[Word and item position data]
========================================

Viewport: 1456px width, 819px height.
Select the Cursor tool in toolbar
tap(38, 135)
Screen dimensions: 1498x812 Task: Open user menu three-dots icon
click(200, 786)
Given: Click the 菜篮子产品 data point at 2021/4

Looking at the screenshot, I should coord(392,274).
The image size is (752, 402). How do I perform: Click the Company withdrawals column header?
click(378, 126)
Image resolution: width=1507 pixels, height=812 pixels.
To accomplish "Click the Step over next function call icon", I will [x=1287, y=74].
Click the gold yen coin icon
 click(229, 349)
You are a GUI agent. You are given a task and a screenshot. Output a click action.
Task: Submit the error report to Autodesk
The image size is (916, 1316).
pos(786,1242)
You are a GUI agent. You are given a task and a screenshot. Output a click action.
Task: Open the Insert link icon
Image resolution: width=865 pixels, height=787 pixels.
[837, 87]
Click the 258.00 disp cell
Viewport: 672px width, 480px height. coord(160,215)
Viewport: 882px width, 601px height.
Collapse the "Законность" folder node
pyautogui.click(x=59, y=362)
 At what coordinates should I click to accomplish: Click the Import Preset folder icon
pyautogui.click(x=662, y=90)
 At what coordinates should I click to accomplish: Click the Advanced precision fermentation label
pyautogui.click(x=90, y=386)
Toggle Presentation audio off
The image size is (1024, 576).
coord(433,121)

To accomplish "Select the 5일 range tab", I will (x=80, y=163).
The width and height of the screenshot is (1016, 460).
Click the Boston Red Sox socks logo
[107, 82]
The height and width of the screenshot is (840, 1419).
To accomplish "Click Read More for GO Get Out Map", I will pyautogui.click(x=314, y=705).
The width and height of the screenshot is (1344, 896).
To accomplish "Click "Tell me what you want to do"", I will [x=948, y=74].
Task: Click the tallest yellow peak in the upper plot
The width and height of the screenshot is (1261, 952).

========================================

Rewrite every entry above, substituting "Image size" for each occurrence of "Image resolution" and keeping all other text unchanged.

Viewport: 1456px width, 819px height.
Select the Cursor tool in toolbar
tap(38, 135)
Screen dimensions: 1498x812 Task: Open user menu three-dots icon
click(200, 786)
Given: Click the 菜篮子产品 data point at 2021/4

Looking at the screenshot, I should coord(392,274).
The image size is (752, 402). How do I perform: Click the Company withdrawals column header?
click(378, 126)
Image size: width=1507 pixels, height=812 pixels.
To accomplish "Click the Step over next function call icon", I will [x=1287, y=74].
Click the gold yen coin icon
 click(229, 349)
You are a GUI agent. You are given a task and a screenshot. Output a click action.
Task: Submit the error report to Autodesk
The image size is (916, 1316).
pos(786,1242)
You are a GUI agent. You are given a task and a screenshot. Output a click action.
Task: Open the Insert link icon
Image size: width=865 pixels, height=787 pixels.
[837, 87]
Click the 258.00 disp cell
Viewport: 672px width, 480px height. coord(160,215)
Viewport: 882px width, 601px height.
Collapse the "Законность" folder node
pyautogui.click(x=59, y=362)
 At what coordinates should I click to accomplish: Click the Import Preset folder icon
pyautogui.click(x=662, y=90)
 At what coordinates should I click to accomplish: Click the Advanced precision fermentation label
pyautogui.click(x=90, y=386)
Toggle Presentation audio off
The image size is (1024, 576).
coord(433,121)

To accomplish "Select the 5일 range tab", I will (x=80, y=163).
The width and height of the screenshot is (1016, 460).
Click the Boston Red Sox socks logo
[107, 82]
The height and width of the screenshot is (840, 1419).
To accomplish "Click Read More for GO Get Out Map", I will pyautogui.click(x=314, y=705).
The width and height of the screenshot is (1344, 896).
To accomplish "Click "Tell me what you want to do"", I will [x=948, y=74].
Task: Click the tallest yellow peak in the upper plot
The width and height of the screenshot is (1261, 952).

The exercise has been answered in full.